Do this: Format the entries from the start through the line containing "(x=630, y=312)" as a JSON list of strings, one string per line and no blank lines. Include that last line and nothing after it.

[Source records]
-- begin --

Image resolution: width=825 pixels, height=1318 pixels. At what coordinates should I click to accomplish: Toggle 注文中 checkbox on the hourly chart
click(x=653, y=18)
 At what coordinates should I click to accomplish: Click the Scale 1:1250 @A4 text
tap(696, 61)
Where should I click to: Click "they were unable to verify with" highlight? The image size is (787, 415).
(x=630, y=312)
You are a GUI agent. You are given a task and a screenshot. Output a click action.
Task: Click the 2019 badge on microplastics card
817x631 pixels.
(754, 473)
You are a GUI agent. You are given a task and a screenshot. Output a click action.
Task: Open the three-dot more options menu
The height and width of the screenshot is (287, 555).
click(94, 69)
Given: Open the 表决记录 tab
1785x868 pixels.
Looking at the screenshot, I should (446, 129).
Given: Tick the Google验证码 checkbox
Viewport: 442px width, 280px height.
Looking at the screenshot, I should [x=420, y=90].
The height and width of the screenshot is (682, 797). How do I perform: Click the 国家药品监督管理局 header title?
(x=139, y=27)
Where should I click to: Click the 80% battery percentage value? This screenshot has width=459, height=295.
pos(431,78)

-- end --

Response to this exercise:
[
  "Image resolution: width=825 pixels, height=1318 pixels. At what coordinates should I click to accomplish: Toggle 注文中 checkbox on the hourly chart",
  "click(x=653, y=18)",
  " At what coordinates should I click to accomplish: Click the Scale 1:1250 @A4 text",
  "tap(696, 61)",
  "Where should I click to: Click \"they were unable to verify with\" highlight? The image size is (787, 415).",
  "(x=630, y=312)"
]